WHAT YOU NEED TO DO: Locate "Task: Select the MEWAH header cell" in the records below, then copy its line and every following line exactly, without the pictures.

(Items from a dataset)
-----

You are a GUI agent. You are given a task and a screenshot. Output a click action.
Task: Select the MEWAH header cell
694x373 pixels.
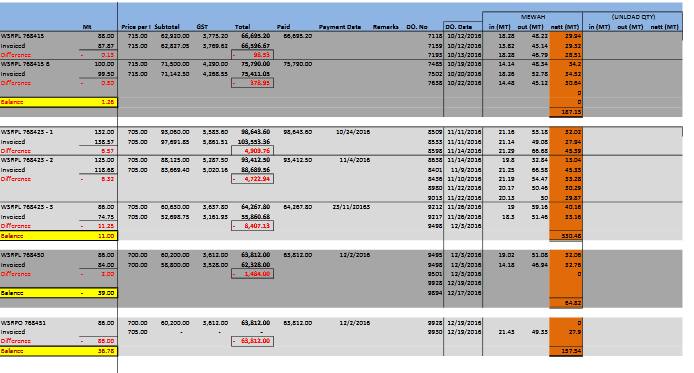(x=532, y=17)
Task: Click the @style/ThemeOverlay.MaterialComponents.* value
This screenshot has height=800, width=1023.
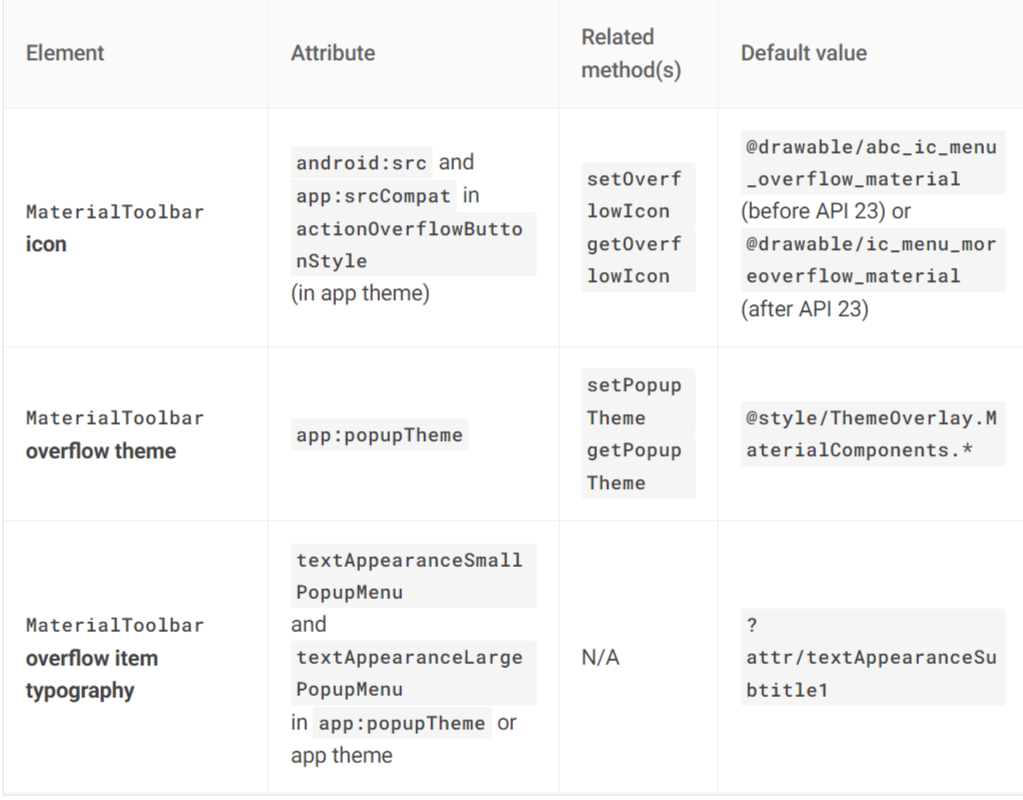Action: [870, 434]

-----

ANSWER BOX:
Task: Select the MEWAH header cell
694x373 pixels.
(x=532, y=17)
Task: Click the @style/ThemeOverlay.MaterialComponents.* value
This screenshot has height=800, width=1023.
Action: [870, 434]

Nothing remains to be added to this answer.